The CPU Backend is a JIT ("Just In Time") compiler that generates code in memory on demand for the host CPU. The host cpu can be X86, ARM or anything that LLVM can target. In many ways, the JIT is similar to the interpreter. Both execute code on the host CPU, except that the JIT is able to further optimize the code.
The Glow interpreter goes over the low-level IR one instruction at a time and executes a switch statement that dispatches a C++ implementation for each instruction. This is suboptimal for a number of reasons. First, after each low-level instruction is executed, by calling a function call, we return to the dispatch switch-loop. Second, the C++ implementation of the low-level instruction had no knowledge of the specific situation in which the instruction is being executed.
The JIT, on the other hand, generates a single stream of highly optimized instructions that don't go back to the interpreter. Moreover, each instruction is optimized based on specific information on the context in which the instruction is executed. When a matrix multiplication is compiled the JIT knows exactly the dimensions of the matrices that are being executed. The knowledge enables much better code generation and vectorization. The JIT is also able to eliminate all calls to 'malloc', because the memory is statically allocated. The whole network is allocated by a single malloc call, all inputs and outputs a single seperate call.
The JIT accepts the low-level IR. At this point the high-level optimizer and the low-level optimizers did their best to optimize the graph. This includes things like tiling and memory sharing of buffers. The first thing that the JIT does is allocate concrete memory addresses for the AllocActivation instructions in the module. The allocation is done by scanning the module and updating the memory allocator. After this process the allocator reports the high water mark, which is the maximum number of bytes that the network consumes. The allocator assigns offsets for each alloc activation within the buffer. This information is stored in a runtimeBundle where a single call to malloc initializes the heap for activations.
Next, the JIT opens a new LLVM functions and prepares for code generation. The compiler goes over each low-level instruction and generates a sequence of LLVM-IR. The next section describes how the LLVM-IR is generated.
After the LLVM module is generated, the compiler calls the LLVM optimizer to optimize the generated module and the code generator to generate efficient machine code. At this point the compilation phase is complete, and the network is ready for execution.
During the compilation process, each Glow low-level instruction is converted into a sequence of LLVM-IR instructions. One way to implement this lowering is to use the IRBuilder to generate low-level programs.
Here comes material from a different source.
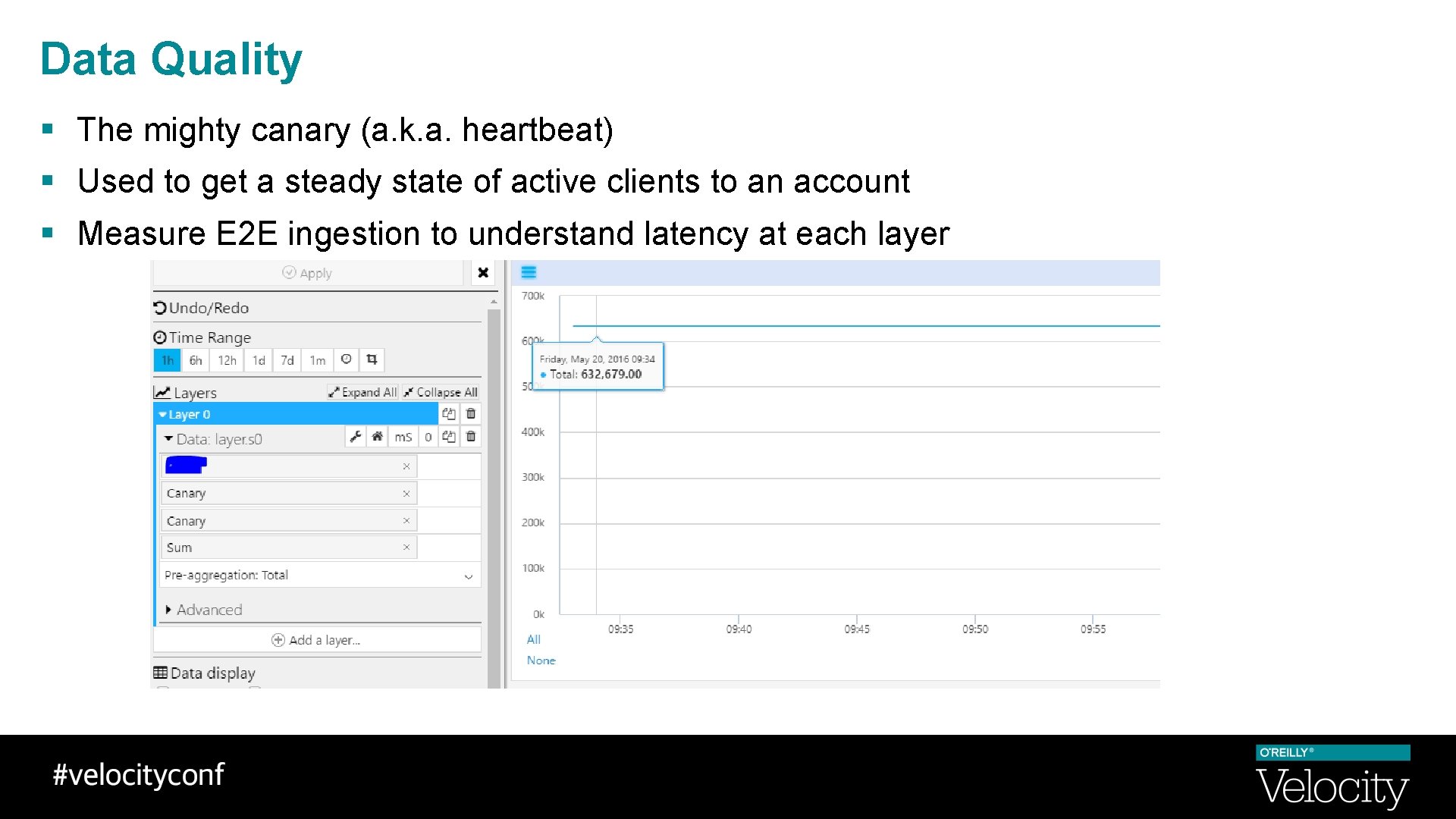Open the custom time clock icon
The image size is (1456, 819).
tap(346, 359)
For example, the matmul instruction would translate to LLVM-IR by creating new basic blocks and encoding the internals of the multiplications. This is insane. Implementing and maintaining the low-level implementations of so many operations using the LLVM-IR is not scalable.
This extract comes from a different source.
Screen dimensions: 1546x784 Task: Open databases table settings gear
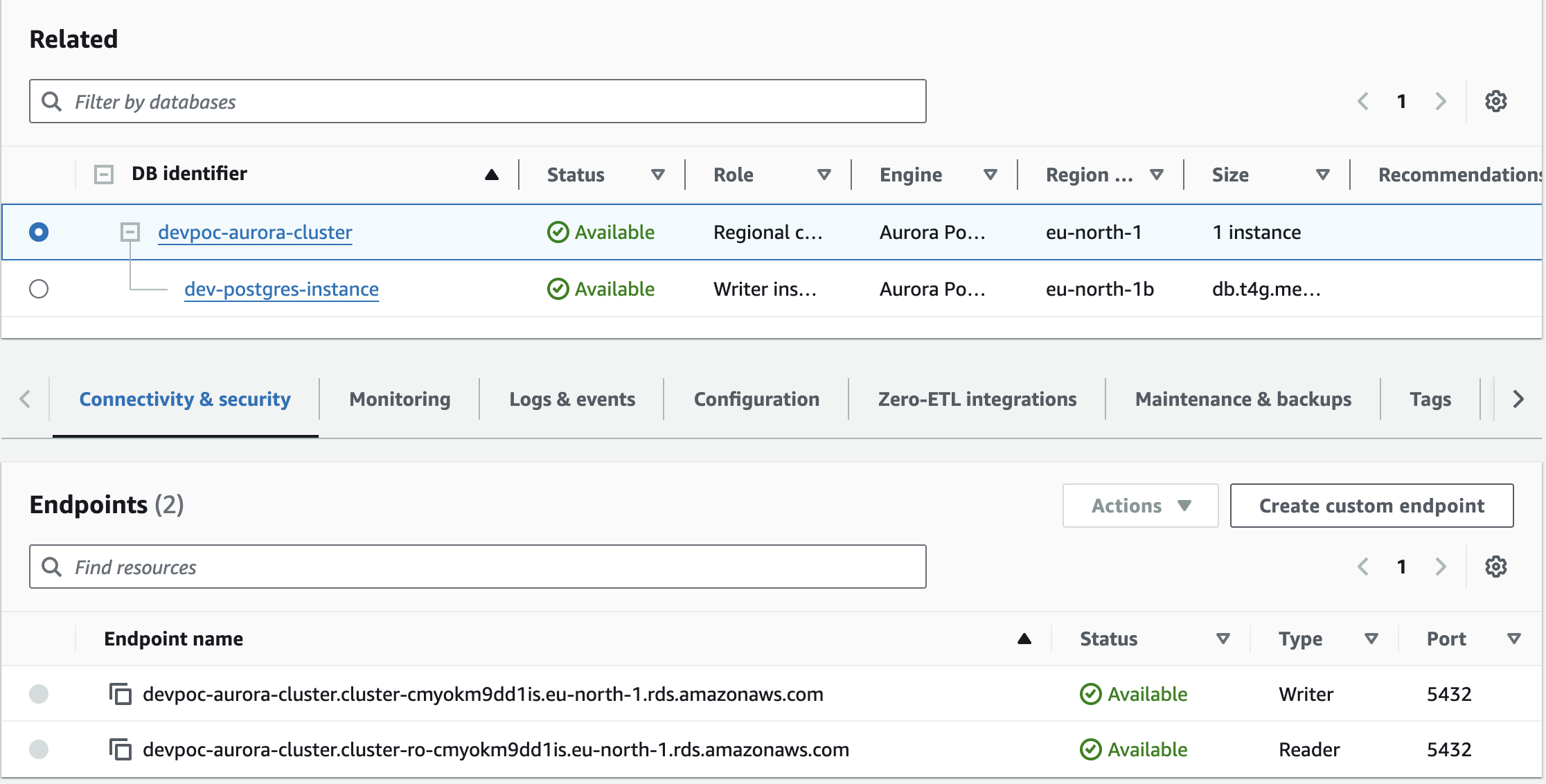(x=1495, y=102)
Instead, the CPU backend compiles a small standard library into LLVM bitcode that it ships with the compiler. During the compilation process, Glow loads the bitcode from disk and specializes the operator implementations for the specific context. Glow replaces function arguments that represent the dimensions of some tensor or buffer addresses with constants that LLVM can optimize to generate efficient code. The compiler can decide on the kind and level of operator specialization to perform, and trade compile time and binary size for performance.
Most operators are very simple and the LLVM vectorizer is able to generate very efficient code. Notice that by providing the exact tensor dimensions and loop trip count the vectorizer is able to generate efficient code that does not contain pre-header legality check and scalar loop to handle the remainder odd iterations. The convolution and matrix multiplication operations are hand-optimized in C++ using the clang extended OpenCL vector syntax, and LLVM does a good job allocating registers and encoding the instructions, removing the need to use inline assembly.
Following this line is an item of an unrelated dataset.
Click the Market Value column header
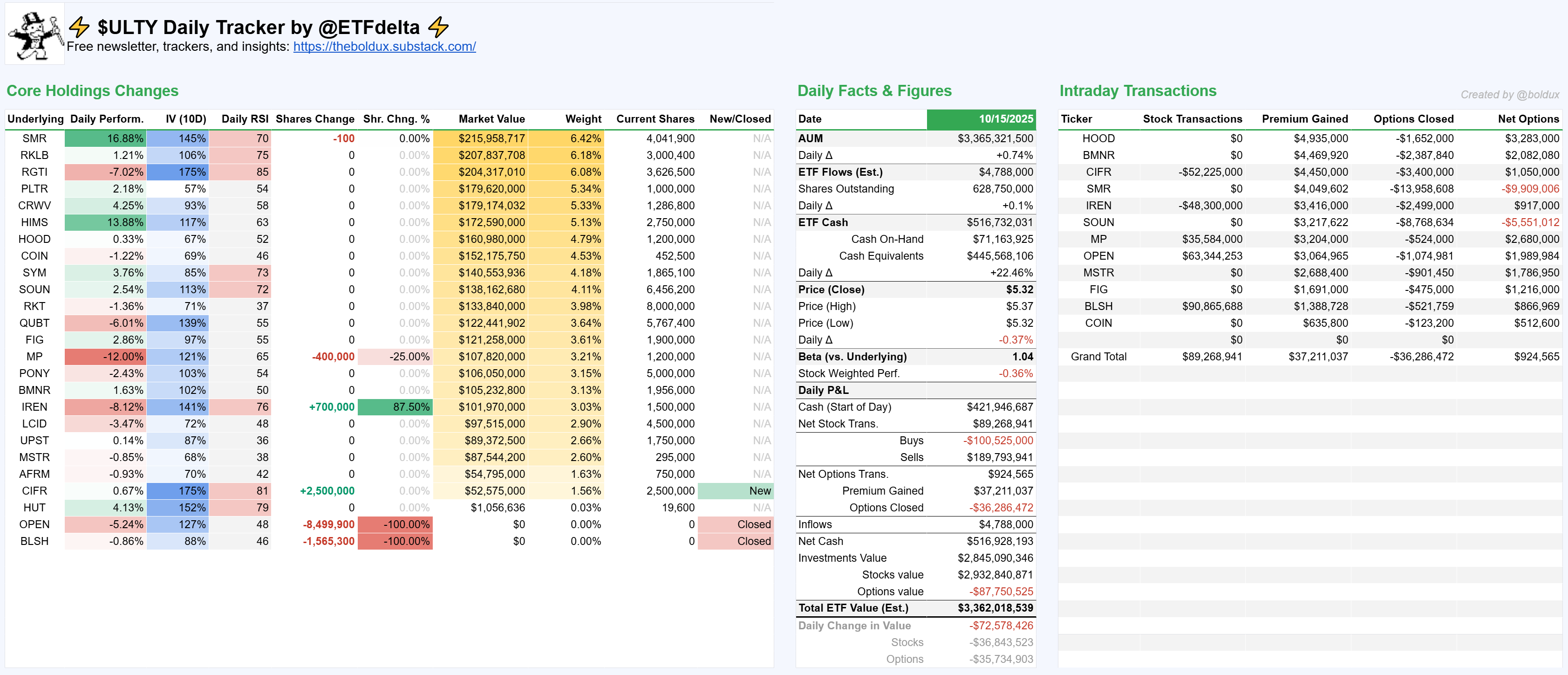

In this section, we describe the way that Glow optimizes Resnet50 to generate an efficient stream of x86 instructions. Resnet50 is a residual convolutional neural network that contains 54 convolutions as well as other operators such as element-wise addition, ReLU, batch normalization, max and average pooling, FullyConnected, and SoftMax. Glow optimizes Resnet50 by performing both high-level and low-level optimizations.
First, high-level transformations eliminate redundant transpose operations and merge the batch normalization operation with a convolution node. Next, the CPU backend transforms the graph into a target-specific graph that allows device-specific optimization. The CPU backend identifies three kinds of convolutions: convolutions with a small number of channels, convolutions where the size of the input activation buffer is large, and convolutions where the filter weight buffer is large. Each one of these convolutions requires a different compilation strategy. Next, the target-specific optimizer mutates the graph and generates code that matches the selected convolution. Each convolution kind uses a different filter memory layout and tile size. Below you can see the transformed filter memory layout.
Filter layout before transformation:
[depth, filter_x, filter_y, channel]
Filter layout after transformation:
[depth/N, filter_x, filter_y, channel, N]
This 5-dimensional tensor layout allows for consecutive SIMD memory access. The N parameter is selected based on the iteration order and the blocking strategy for the convolution. The CPU backend traverses the graph and replaces any convolutions it would like to optimize in this way with this specialized convolution.
The second parameter that the compiler controls is the size of the convolution tile. Glow selects a processing tile that depends on the size of the first level cache of the processor.
Next, the low-level optimizer optimizes the instruction stream by shrinking the lifetime of memory allocations for the activations, and then performs static memory allocation for the whole network into a single buffer. This reduces the mutable memory footprint of the network. From this point in the compilation pipeline the compiled code can refer to pointers in memory.
Finally, the compiler performs efficient code generation for the non-convolution parts of the network. For example, below the generated assembly for some part of the network can be seen. The compiler fused two unrelated element-wise operations into a single loop. The Add and Max operations are performed on the same memory buffer without reading the memory twice.
LBB14_1:
vmovaps 3211264(%rcx,%rax,4), %ymm1
vmovaps 3211296(%rcx,%rax,4), %ymm2
vmovaps 3211328(%rcx,%rax,4), %ymm3
vaddps 6422528(%rcx,%rax,4), %ymm1, %ymm1
vaddps 6422560(%rcx,%rax,4), %ymm2, %ymm2
vmovaps 3211360(%rcx,%rax,4), %ymm4
vaddps 6422592(%rcx,%rax,4), %ymm3, %ymm3
vaddps 6422624(%rcx,%rax,4), %ymm4, %ymm4
vmaxps %ymm0, %ymm1, %ymm1
vmaxps %ymm0, %ymm2, %ymm2
vmaxps %ymm0, %ymm3, %ymm3
vmovaps %ymm1, 6422528(%rcx,%rax,4)
vmovaps %ymm2, 6422560(%rcx,%rax,4)
vmaxps %ymm0, %ymm4, %ymm1
vmovaps %ymm3, 6422592(%rcx,%rax,4)
vmovaps %ymm1, 6422624(%rcx,%rax,4)
addq $32, %rax